**TASK INSTRUCTIONS:**
In the piece on the decay of Kingston, what does the writer say the St. William Grant Park was like?

**PASSAGE PROVIDED:**
* * * * * * *

Wendel Abel
LAST WEEKEND I had a visitor whom I was taking around the city. I was shocked and appalled at the level of deterioration in our city. Jamaica is certainly a beautiful country, but if we do not intervene now, it will become a country of filth, falling fences and pothole-lined streets.
The Bellevue Hospital stood in a distressing condition with the fence falling down. Downtown Kingston was filthy and many street lamps were not working. The St. William Grant Park was like a dump reeking with the smell of urine.
Port Royal, that once graceful town, is sadly decaying. In many communities the streets are lined with potholes and the gullies of the city filled with garbage. Half-Way Tree is becoming a large street market. Red Hills Road is filthy and like a great dump. The Constant Spring and Papine markets were horrible and disgraceful to look at.
The city, stretching from Mountain View to Spanish Town Road, is made up of inner-city communities characterised by zinc fences, dilapidated buildings and unkempt roadways.
Many grand structures in the city are in need of repair and a coat of paint. The merchants downtown seem to have forgotten the value of a coat of paint as many buildings stand filthy and horrific. The National Heroes Park is a national disgrace and certainly does injustice to the statesmen whose bones have been interred within.
Squattters have taken over the many street corners with illegal vending and with their unsightly stalls made of scrap metals and board. The city is noisy and unplanned in many areas.
I usually do not reflect on things that are negative, but I am calling the attention of all of us to the decay and deterioration of our city. If we do not arrest this process now, the destruction and decay will continue in an insidious and malignant manner and destroy not only the physical infrastructure but our mental capacity to change.
SAVE KINGSTON
Downtown stands as a once great city that has lost her glory and pride. This is clearly due to years of neglect of the city by our city fathers, town planners, merchants and all of us living in our respective communities. Let us save Kingston and Jamaica from further decay and decline.
1. Let us return the city to its state of glory and pride.
2. I encourage the merchants to embark on a campaign to start repainting buildings.
3. Let us restore our green spaces such as the National Heroes Park and St. William Grant Park.
4. I challenge the city fathers and the Kingston and St. Andrew Corporation to begin to clean up the city and to ensure that laws are observed and the city is regulated once again.
5. Jamaica seems to be slipping into a state of learned helplessness. Let us all awaken from this state of apathy and lack of concern and begin the process of re-gentrifying our communities.
Things will not change unless we change.

* * * * * * *

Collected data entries
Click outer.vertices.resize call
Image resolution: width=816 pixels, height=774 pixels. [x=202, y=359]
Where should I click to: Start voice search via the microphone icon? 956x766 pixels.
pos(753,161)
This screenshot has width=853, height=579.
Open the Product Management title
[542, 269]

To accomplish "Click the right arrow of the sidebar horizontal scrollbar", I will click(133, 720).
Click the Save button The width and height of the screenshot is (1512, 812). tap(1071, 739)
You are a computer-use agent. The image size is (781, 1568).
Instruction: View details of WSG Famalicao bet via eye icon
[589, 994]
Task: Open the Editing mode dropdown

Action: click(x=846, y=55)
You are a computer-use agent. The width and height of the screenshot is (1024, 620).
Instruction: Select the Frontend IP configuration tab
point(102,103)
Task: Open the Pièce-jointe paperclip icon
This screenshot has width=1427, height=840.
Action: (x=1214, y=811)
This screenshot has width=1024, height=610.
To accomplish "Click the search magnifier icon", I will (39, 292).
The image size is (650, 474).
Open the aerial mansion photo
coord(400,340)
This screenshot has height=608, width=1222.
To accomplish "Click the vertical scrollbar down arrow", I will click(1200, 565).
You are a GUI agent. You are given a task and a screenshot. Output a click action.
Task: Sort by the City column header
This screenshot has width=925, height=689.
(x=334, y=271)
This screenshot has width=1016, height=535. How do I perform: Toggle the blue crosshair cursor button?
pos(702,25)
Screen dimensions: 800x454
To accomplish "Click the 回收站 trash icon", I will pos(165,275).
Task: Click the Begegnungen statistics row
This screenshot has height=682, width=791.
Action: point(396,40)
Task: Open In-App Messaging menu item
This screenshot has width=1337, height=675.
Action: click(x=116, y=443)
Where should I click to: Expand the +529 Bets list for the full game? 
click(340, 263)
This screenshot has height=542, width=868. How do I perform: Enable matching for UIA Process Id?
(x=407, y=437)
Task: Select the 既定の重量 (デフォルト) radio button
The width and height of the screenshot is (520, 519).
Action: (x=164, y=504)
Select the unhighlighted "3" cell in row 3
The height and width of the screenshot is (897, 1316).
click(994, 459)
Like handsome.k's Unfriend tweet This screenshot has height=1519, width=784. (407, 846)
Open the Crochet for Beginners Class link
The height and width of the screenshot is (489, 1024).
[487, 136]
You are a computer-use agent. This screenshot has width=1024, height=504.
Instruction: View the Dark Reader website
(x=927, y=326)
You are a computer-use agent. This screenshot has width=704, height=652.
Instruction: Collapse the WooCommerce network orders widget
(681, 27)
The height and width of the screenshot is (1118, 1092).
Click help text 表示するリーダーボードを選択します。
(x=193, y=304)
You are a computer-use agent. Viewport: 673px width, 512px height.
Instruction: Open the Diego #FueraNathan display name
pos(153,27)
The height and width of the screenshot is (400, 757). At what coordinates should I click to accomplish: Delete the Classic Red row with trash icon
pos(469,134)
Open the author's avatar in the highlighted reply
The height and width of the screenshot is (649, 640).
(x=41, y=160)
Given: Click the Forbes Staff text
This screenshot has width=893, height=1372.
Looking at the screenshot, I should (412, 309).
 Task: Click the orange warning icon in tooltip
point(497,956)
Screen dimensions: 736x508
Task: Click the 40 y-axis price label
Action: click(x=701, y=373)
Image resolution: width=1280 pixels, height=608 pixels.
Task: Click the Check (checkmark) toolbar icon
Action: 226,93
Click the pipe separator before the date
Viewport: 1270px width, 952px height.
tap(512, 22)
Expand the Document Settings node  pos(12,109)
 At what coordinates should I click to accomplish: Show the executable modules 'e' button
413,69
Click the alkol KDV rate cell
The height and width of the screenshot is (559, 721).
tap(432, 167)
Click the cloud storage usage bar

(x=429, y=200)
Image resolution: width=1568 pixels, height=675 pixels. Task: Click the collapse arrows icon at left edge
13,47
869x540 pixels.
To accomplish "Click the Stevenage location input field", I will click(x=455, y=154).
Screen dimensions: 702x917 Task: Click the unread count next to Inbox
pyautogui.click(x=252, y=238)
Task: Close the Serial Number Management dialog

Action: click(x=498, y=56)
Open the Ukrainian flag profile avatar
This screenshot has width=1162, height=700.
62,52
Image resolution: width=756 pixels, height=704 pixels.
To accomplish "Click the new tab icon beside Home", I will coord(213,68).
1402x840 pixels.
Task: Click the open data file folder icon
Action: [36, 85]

* * * * * * *

**RESPONSE TO THIS TASK:**
It was like a dump reeking with the smell of urine.